There were several limitations in our study. Firstly, the study did not restrict the selection of patients to those whom were colonoscopy naïve. These included the patient who had underwent previous colonoscopy and planned for therapeutic polypectomy or endoscopic resection. This would affect the ADR and AADR for the repeat cases obviously, as the lesion is known before the examination. Nevertheless, the statistical calculation in the study had focused on the association between bowel preparation and adenomatous lesion detection rather than discovery of these lesions per se. Furthermore, there is no evidence to show that bowel cleanliness is affected by the number of colonoscopy that was performed in the same patient. We believe that the inclusion of the repeat cases in the study had minimal effect on the correlation.

Secondly, the inadequacy in number of study population in certain categories has resulted in failure in demonstrating the difference on the ADR and AADR in a few groups. If the number of patients had been greater, it might have been able to show a difference, which large sample studies are needed for further testified.

Thirdly, the assessment of BBS score can be improved by performing segmentally and by using simethicone [14, 15]. We have observed that colonic bubbles mainly occurred in right colon and transverse colon and it is well-established that polyp missing rate, especially sessile lesion which carries high risk of malignant transformation, is unacceptably high in this segment of colon. Meanwhile, it is ideal to use simethicone as suggested by several guidelines to reduce luminal bubbles in order to improve the endoscopic view. However, simethicone is not a routine in China, particularly the awareness of its importance is not widespread. As a result, the data that we obtained in the study reflected the real-world practice locally. Thus we believe that a follow up study assessing the bubble scoring segmentally, with further intervention to reduce luminal bubbles should be done to demonstrate the significant correlation of reducing luminal bubbles with improvement of ADR/AADR.

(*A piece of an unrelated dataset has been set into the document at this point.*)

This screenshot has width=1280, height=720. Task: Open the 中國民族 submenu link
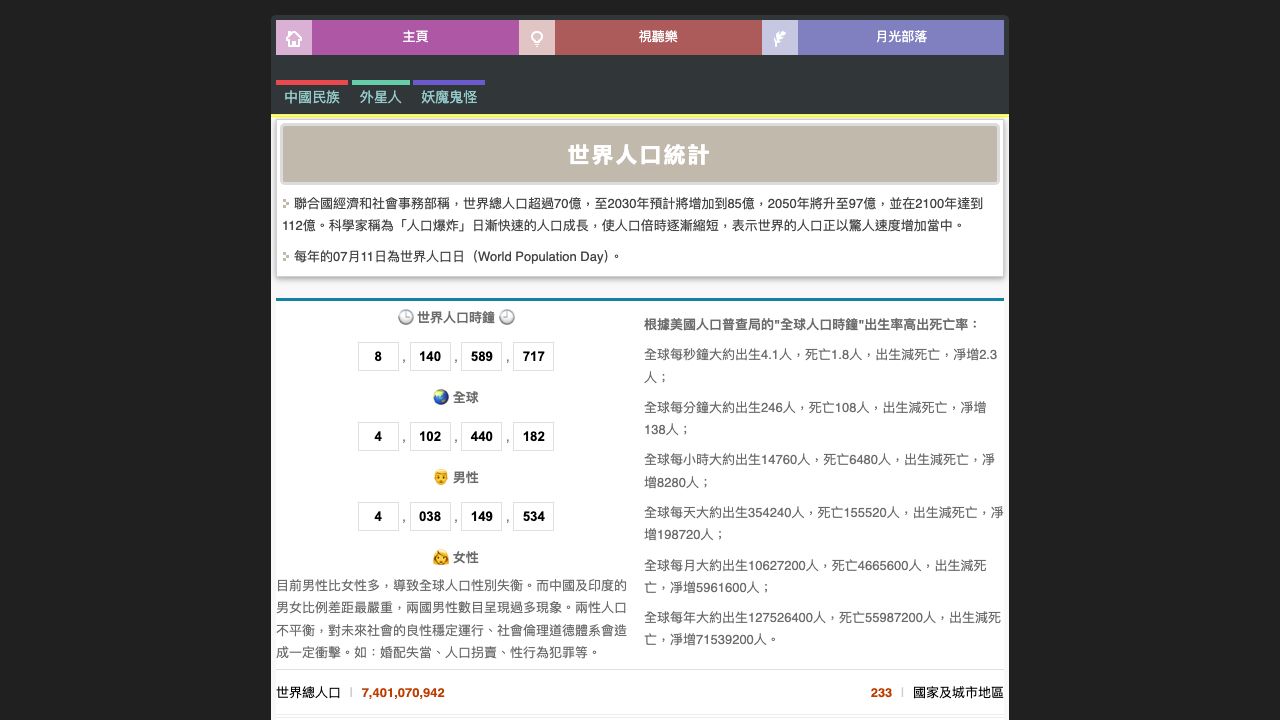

Finally, this is a single-centered and cross-sectional study. Despite of the statistical adjustment, there was inherited bias due to the existence of many other confounding factors. This can be improved by conducting a multi-centered prospective trial.

Conclusions

Our study illustrates that the cleaner (the higher BBPS score) the individual segment of bowel was, and the less amount of overall luminal bowel bubbles existed (the lower the BBS score), the higher ADR and AADR were. We concluded that a repeat colonoscopy should be planned if any segment of the bowel is poorly prepared, or if there is more bubbles, even if the overall assessment score of the bowel preparation is good or fair.